_REQUIRED WORK_. Rewrite the listing from the line with "Remove the Space Bar key binding" to the line with "465). (361, 52)", swapping "Space Bar" for "Tab" and changing nothing else.

_RECORD LIST_.
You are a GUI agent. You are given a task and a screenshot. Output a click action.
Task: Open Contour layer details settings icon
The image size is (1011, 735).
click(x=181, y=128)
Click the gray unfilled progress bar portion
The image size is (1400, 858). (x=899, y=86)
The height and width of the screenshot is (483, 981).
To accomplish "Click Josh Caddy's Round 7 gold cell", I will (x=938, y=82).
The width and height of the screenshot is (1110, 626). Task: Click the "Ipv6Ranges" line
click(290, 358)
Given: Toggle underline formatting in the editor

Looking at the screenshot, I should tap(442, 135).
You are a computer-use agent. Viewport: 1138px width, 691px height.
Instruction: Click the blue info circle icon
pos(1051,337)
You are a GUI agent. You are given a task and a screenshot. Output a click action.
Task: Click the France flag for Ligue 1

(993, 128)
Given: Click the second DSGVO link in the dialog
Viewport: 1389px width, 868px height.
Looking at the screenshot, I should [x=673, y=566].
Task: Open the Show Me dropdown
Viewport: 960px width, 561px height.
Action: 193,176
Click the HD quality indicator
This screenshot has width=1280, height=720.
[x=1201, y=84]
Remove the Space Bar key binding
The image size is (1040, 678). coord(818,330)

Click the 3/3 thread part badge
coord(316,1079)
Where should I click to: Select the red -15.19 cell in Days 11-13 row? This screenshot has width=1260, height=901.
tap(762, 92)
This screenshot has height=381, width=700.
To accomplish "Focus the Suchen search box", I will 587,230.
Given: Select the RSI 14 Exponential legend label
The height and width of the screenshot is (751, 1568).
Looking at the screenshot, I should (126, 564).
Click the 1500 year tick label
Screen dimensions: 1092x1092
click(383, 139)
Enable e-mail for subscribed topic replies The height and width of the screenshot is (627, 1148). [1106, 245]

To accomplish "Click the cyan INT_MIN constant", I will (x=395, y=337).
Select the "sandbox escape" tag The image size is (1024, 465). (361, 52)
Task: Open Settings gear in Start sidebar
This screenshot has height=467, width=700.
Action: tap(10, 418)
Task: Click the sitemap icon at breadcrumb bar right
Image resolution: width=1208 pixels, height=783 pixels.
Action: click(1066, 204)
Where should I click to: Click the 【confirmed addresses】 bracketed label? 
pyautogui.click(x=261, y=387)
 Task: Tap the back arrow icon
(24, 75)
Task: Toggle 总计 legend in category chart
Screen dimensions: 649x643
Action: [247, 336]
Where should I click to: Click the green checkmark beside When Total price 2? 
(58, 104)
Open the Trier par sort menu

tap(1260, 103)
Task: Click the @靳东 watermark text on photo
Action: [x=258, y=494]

_FINISHED EXERCISE_.
Remove the Tab key binding
The image size is (1040, 678). coord(818,330)

Click the 3/3 thread part badge
coord(316,1079)
Where should I click to: Select the red -15.19 cell in Days 11-13 row? This screenshot has width=1260, height=901.
tap(762, 92)
This screenshot has height=381, width=700.
To accomplish "Focus the Suchen search box", I will 587,230.
Given: Select the RSI 14 Exponential legend label
The height and width of the screenshot is (751, 1568).
Looking at the screenshot, I should (126, 564).
Click the 1500 year tick label
Screen dimensions: 1092x1092
click(383, 139)
Enable e-mail for subscribed topic replies The height and width of the screenshot is (627, 1148). [1106, 245]

To accomplish "Click the cyan INT_MIN constant", I will (x=395, y=337).
Select the "sandbox escape" tag The image size is (1024, 465). (361, 52)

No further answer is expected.